Once the images are set aside, write out the rest of the records exactly.

Start of DATA SUPPLIED

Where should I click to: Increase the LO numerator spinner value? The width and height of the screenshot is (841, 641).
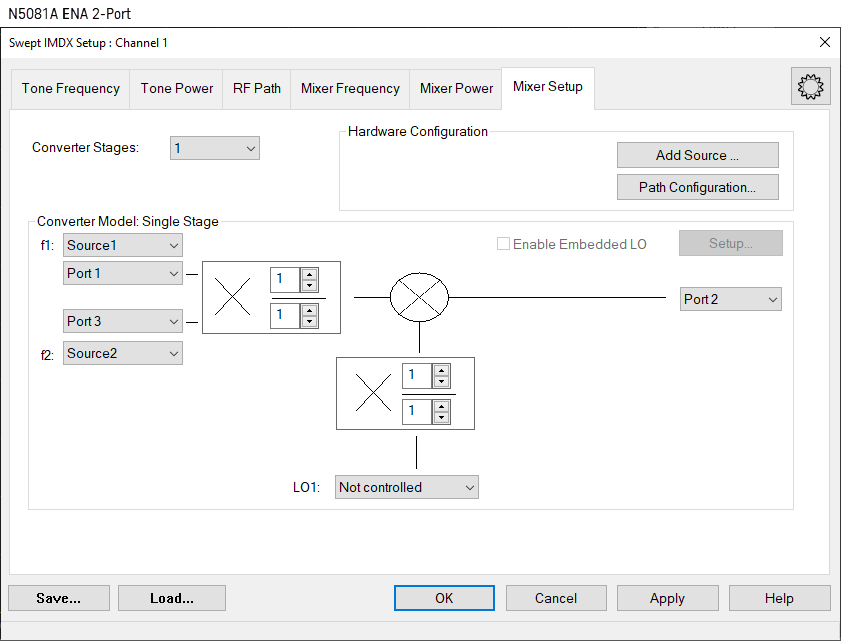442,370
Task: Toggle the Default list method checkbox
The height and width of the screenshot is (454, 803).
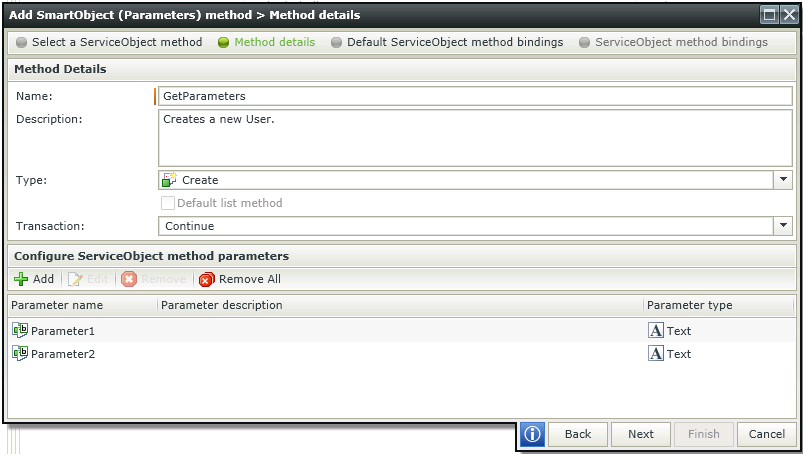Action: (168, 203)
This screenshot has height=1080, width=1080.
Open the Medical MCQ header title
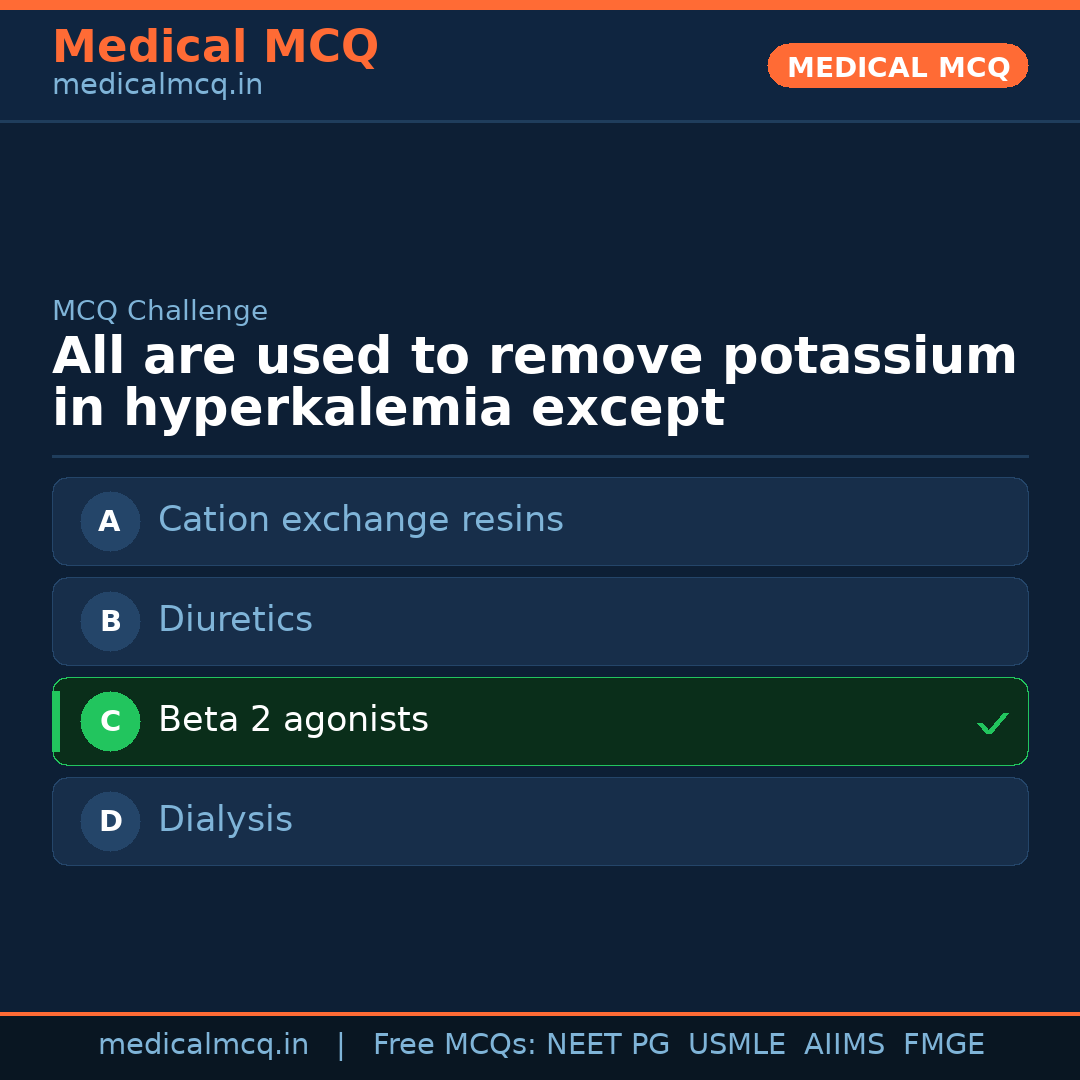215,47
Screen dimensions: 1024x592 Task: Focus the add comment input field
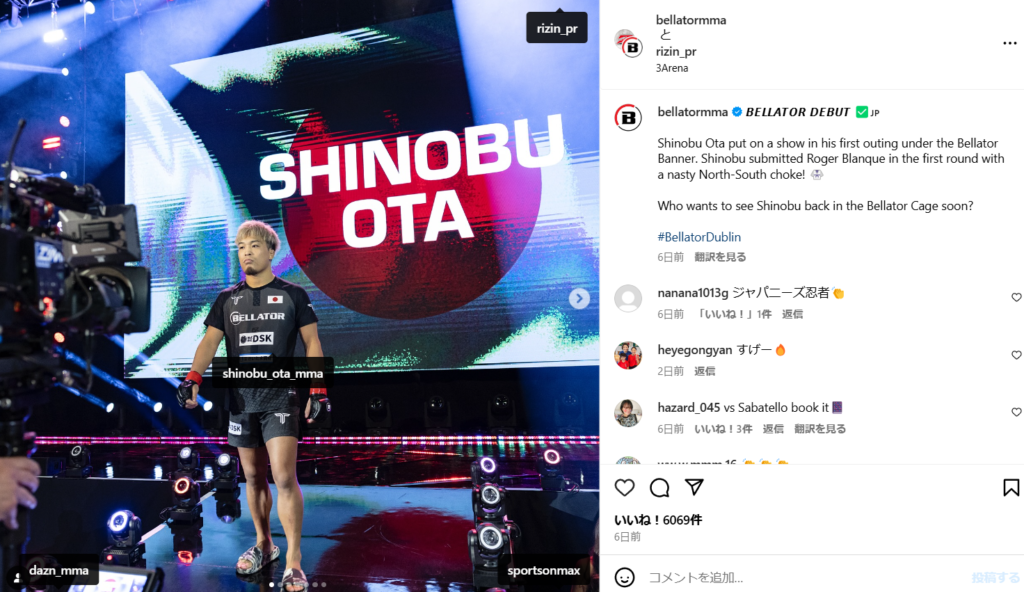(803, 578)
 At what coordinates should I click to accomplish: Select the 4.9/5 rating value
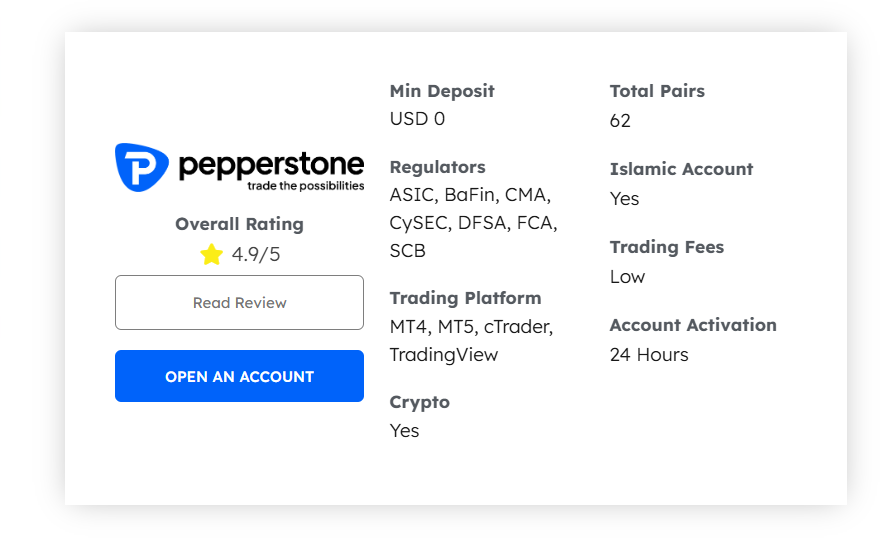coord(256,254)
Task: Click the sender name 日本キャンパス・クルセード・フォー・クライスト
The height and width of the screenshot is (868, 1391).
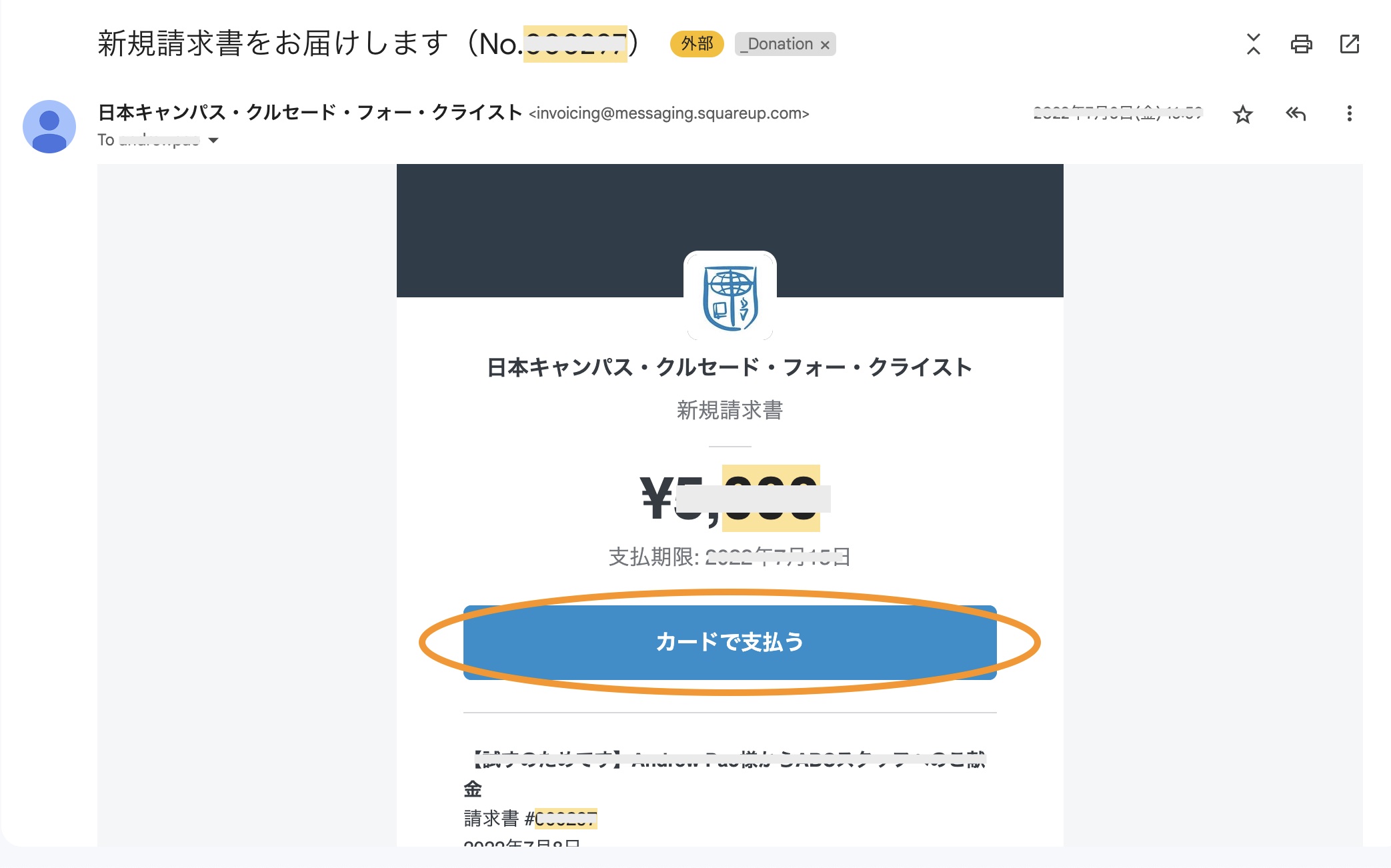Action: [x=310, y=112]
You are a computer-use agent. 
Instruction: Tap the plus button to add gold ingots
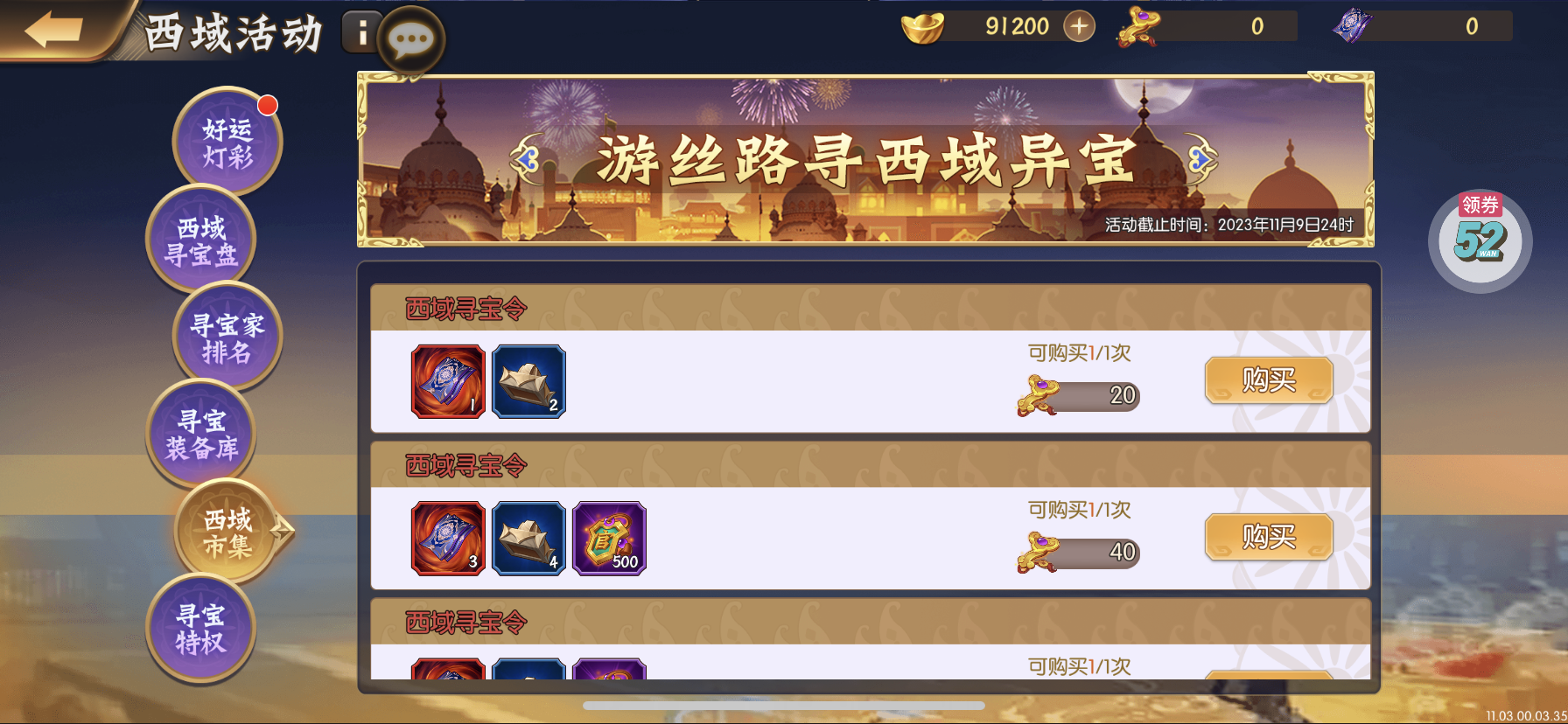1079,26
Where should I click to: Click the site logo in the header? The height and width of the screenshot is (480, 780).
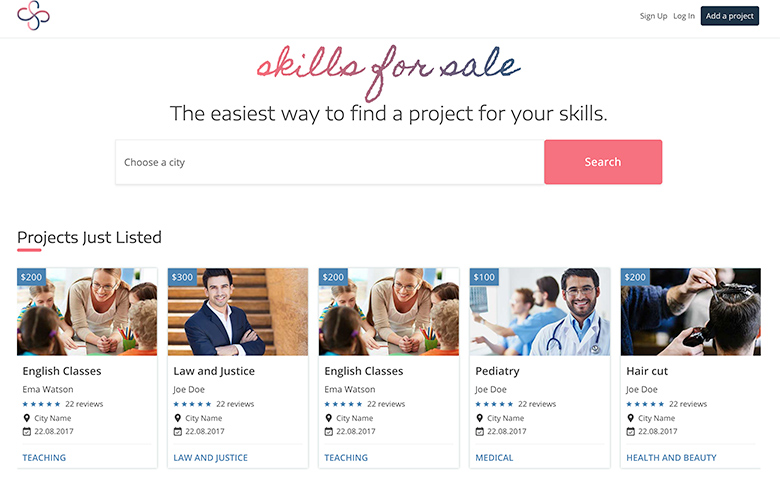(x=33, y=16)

End of DATA SUPPLIED

# RESPONSE FOR THIS EXERCISE
Where should I click to: Increase the LO numerator spinner value? The width and height of the screenshot is (841, 641).
442,370
Task: Toggle the Default list method checkbox
The height and width of the screenshot is (454, 803).
Action: (168, 203)
This screenshot has height=1080, width=1080.
Open the Medical MCQ header title
215,47
Screen dimensions: 1024x592 Task: Focus the add comment input field
(803, 578)
 At what coordinates should I click to accomplish: Select the 4.9/5 rating value
coord(256,254)
Task: Click the sender name 日本キャンパス・クルセード・フォー・クライスト
The height and width of the screenshot is (868, 1391).
Action: [x=310, y=112]
You are a computer-use agent. 
Instruction: Tap the plus button to add gold ingots
1079,26
Where should I click to: Click the site logo in the header? The height and width of the screenshot is (480, 780).
(x=33, y=16)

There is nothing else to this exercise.